Lockhart told me that his “heart really sank” at the news of AlphaGo’s success. Go, he said, was supposed to be the “the one game computers can’t beat humans at. It’s the one.”

New Yorker - In the Age of Google DeepMind, Do the Young Go Prodigies of Asia Have a Future?

For those who aren’t computer people, it should be said that beating Go, a traditional Chinese board game, has been a goal of AI researchers for decades, and it has long been though impossible without solving the problem of pattern matching. Yes, some of this fascination has been because of the orientalism inherent in the project, but the main point has been that due to its numerical complexity, the game could only be solved if one could program a machine to recognize patterns in a more-or-less human-like manner.

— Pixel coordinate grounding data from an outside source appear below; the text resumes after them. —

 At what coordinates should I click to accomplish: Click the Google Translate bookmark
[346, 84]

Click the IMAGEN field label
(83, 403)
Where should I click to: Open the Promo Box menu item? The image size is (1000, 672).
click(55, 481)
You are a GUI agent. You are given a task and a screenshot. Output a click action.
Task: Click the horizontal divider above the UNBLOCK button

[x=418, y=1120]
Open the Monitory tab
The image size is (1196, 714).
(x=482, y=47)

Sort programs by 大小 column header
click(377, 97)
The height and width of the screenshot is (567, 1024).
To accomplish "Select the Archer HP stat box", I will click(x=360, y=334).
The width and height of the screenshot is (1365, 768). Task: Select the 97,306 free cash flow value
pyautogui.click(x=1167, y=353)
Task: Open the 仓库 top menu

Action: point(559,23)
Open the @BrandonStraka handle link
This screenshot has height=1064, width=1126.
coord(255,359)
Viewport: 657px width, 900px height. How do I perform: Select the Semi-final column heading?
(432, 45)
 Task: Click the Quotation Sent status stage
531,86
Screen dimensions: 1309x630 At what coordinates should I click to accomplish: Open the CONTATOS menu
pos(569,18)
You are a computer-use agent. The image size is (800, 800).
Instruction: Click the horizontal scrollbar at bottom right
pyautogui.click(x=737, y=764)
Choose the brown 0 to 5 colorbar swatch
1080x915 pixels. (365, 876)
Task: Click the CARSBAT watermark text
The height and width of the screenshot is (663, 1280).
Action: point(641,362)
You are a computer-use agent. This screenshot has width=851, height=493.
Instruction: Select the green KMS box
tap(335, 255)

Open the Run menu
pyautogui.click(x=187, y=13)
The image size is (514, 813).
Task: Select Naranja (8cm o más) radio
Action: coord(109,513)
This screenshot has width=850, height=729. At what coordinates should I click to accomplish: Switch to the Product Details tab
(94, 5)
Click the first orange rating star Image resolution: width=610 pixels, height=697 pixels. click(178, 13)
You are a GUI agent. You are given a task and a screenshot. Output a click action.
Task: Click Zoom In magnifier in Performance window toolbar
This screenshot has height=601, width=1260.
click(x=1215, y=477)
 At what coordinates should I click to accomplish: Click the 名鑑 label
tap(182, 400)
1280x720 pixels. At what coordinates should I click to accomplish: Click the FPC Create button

Deep Blue was a statement about the inevitability of eventually being able to brute force your way around a difficult problem with the constant wind of Moore’s Law at your back. If Chess is the quintessential European game, Go is the quintessential Asian game. [Ed. note: I wasn’t kidding about orientalism.] Go requires a completely different strategy. Go means wrestling with a problem that is essentially impossible for computers to solve in any traditional way.

Jeff Atwood - Thanks For Ruining Another Game Forever, Computers

Before I speculate any more about What It All Means, let me explain the difference between this and other defeats like Deep Blue and Watson. Deep Blue essentially used a brute force algorithm to play chess.* It gamed out every possible play N-moves down the road, computed the score at that point, then choose the move that was optimal by assuming its opponent would also choose an optimal move at each step.† This is not like how a human being thinks about chess, and it resulted in computer chess players making moves that seem bizarre or erratic to a human being.

* This description is technically incorrect, but close enough for lay purposes.

† Again, not really, but close enough.

Compare this with AlphaGo. Yes, AlphaGo plays like a machine, but not like an erratic machine according to knowledgable commentators:

“It’s not a human move. I’ve never seen a human play this move,” he says. “So beautiful.” It’s a word he keeps repeating. Beautiful. Beautiful. Beautiful.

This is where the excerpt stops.